EDMM Allocation: Currently the driver allocates using a page fault-based mechanism but in the upcoming release plans to add MAP_POPULATE support to pre-allocate memory. Will this new change be backward compatible so that Gramine works seamlessly? It might not, and we might need to make some changes in Gramine to handle mmap request with MAP_POPULATE before doing a EACCEPT. But given the current plans for driver, it looks like we have no option but to go with #PF based approach for now. The initial/PoC version of adding MAP_POPULATE support in the driver is here, https://lore.kernel.org/all/[email protected]/

Jul 13 '22 16:07 vijaydhanraj

One more thing, I forgot to mention is the use of enclave_size manifest option, https://gramine.readthedocs.io/en/stable/manifest-syntax.html#enclave-size. My current PoC and design assume we will still have this option and the user can specify a large upper bound value but would end up using EPC memory based on her actual/real memory requirement.

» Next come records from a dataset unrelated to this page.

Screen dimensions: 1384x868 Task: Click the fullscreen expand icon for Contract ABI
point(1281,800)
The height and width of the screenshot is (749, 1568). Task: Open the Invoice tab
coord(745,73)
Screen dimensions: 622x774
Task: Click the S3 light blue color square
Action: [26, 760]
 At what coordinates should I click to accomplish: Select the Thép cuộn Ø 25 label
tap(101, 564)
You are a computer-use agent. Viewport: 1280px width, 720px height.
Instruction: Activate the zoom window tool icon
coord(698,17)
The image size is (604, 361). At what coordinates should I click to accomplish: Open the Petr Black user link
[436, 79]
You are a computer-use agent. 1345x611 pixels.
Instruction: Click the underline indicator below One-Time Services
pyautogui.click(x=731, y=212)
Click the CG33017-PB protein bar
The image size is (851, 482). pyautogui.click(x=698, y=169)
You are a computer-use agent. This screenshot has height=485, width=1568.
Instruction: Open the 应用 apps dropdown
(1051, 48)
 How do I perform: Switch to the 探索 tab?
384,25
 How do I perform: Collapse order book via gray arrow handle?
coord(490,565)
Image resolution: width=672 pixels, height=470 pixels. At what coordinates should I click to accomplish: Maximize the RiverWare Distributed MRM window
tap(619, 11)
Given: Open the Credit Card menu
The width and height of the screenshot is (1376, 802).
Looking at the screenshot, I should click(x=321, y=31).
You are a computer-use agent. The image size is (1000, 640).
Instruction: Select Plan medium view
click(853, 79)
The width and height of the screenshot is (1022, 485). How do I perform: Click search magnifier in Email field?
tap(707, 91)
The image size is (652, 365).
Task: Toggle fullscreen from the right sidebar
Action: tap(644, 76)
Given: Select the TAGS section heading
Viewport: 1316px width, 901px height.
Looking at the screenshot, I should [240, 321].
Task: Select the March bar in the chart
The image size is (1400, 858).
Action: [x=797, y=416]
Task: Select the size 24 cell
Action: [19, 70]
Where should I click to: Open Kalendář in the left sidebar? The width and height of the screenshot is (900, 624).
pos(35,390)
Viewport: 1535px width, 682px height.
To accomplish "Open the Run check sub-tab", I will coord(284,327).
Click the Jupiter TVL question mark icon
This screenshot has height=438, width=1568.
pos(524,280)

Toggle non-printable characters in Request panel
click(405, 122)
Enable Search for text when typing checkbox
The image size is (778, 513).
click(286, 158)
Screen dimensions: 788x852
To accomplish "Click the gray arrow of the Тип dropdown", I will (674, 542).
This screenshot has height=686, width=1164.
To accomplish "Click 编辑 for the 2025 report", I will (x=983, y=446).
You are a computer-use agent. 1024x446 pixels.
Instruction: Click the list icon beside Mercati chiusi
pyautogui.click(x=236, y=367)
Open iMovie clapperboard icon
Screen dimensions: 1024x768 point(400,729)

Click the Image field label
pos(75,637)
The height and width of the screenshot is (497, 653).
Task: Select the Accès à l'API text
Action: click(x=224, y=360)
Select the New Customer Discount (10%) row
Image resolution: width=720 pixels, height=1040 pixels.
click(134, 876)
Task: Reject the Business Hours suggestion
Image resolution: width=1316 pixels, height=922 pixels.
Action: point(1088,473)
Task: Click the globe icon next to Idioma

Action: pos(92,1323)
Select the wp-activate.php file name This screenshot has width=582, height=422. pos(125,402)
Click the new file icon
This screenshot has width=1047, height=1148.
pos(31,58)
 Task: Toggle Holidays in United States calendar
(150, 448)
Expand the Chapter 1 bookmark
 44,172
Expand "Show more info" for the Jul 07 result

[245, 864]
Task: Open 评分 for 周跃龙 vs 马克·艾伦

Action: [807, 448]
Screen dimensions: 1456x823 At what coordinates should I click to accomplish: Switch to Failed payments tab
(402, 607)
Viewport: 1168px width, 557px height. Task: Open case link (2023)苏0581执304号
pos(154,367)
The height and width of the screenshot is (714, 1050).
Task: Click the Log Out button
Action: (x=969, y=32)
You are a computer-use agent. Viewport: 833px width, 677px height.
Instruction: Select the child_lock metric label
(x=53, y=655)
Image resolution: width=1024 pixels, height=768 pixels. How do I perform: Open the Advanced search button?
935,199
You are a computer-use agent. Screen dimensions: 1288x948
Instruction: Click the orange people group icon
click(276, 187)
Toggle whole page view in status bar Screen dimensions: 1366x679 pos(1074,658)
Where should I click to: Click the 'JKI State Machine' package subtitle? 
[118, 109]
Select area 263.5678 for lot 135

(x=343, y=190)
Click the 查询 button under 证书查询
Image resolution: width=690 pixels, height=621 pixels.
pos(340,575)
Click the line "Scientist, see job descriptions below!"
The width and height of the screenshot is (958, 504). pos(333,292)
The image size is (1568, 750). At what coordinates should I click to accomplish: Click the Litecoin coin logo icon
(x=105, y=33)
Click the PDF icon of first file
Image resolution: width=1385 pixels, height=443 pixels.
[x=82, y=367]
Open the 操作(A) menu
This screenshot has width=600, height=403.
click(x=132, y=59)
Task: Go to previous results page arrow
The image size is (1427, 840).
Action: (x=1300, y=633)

Jul 13 '22 16:07 vijaydhanraj

Thanks for the proposal and summary!

Lazy Free: Lazy free optimization introduces a manifest syntax that specifies the percentage of the total heap that can be freed in a lazy manner. Until this threshold is met, Gramine doesn't release any dynamically allocated memory. This optimization helps reduce the expensive enclave entries/exits associated with the dynamic freeing of EPC pages.

Quick Q: As the main cause of performance impact seems to be the expensive enclave entries/exits here, just wondering whether only specifying the percentage of the total heap for lazy free is enough? Should we also consider the number of memory ranges to free?

Jul 15 '22 03:07 kailun-qin

It is actually the number of memory ranges that are freed. How it works is that the percentage is converted to a threshold (in bytes) and whenever a memory range is freed by the application, the freed size is accumulated. When the accumulated free size grows above the threshold, the memory ranges are removed from the enclave.

The reason I chose percentage is that it is easier for the end-user to tune.

Jul 15 '22 05:07 vijaydhanraj

@vijaydhanraj The initial EDMM support was implemented in Gramine now.

We also have a separate issue on adding optimizations (like lazy allocation) to EDMM: https://github.com/gramineproject/gramine/issues/1099

Looks like the only thing left is adding a separate issue on dynamic thread creation with EDMM. Could you create such an issue?

Let me close this issue, since it is basically completed.

Mar 09 '23 13:03 dimakuv

@dimakuv there are two more tasks as part of this issue, 1) hybrid optimization 2) Lazy free optimization that are not complete yet. But agree we can close this and I can create another issue for EDMM optimizations or could reuse #1099 and add these optimizations as part of it and call it EDMM optimizations instead of lazy allocation.

Please let me know which is preferred.

Mar 09 '23 15:03 vijaydhanraj

I think it's better to create separate issues. I have a feeling only a subset of these three optimizations will be merged into Gramine (as the others may not yield sufficient perf gains). So we will maybe fix e.g. two of the three, but the third one we'll close as not relevant.

Mar 09 '23 15:03 dimakuv

Created separate issues for EDMM optimization: https://github.com/gramineproject/gramine/issues/1221, https://github.com/gramineproject/gramine/issues/1222 (label: Enhancement, Priority P0)

Created an issue for dynamic thread creation feature: https://github.com/gramineproject/gramine/issues/1223 (label: Feature, Priority P0)

Mar 09 '23 18:03 vijaydhanraj

Thanks @vijaydhanraj. Marked all these new issues with respective labels.

Mar 10 '23 08:03 dimakuv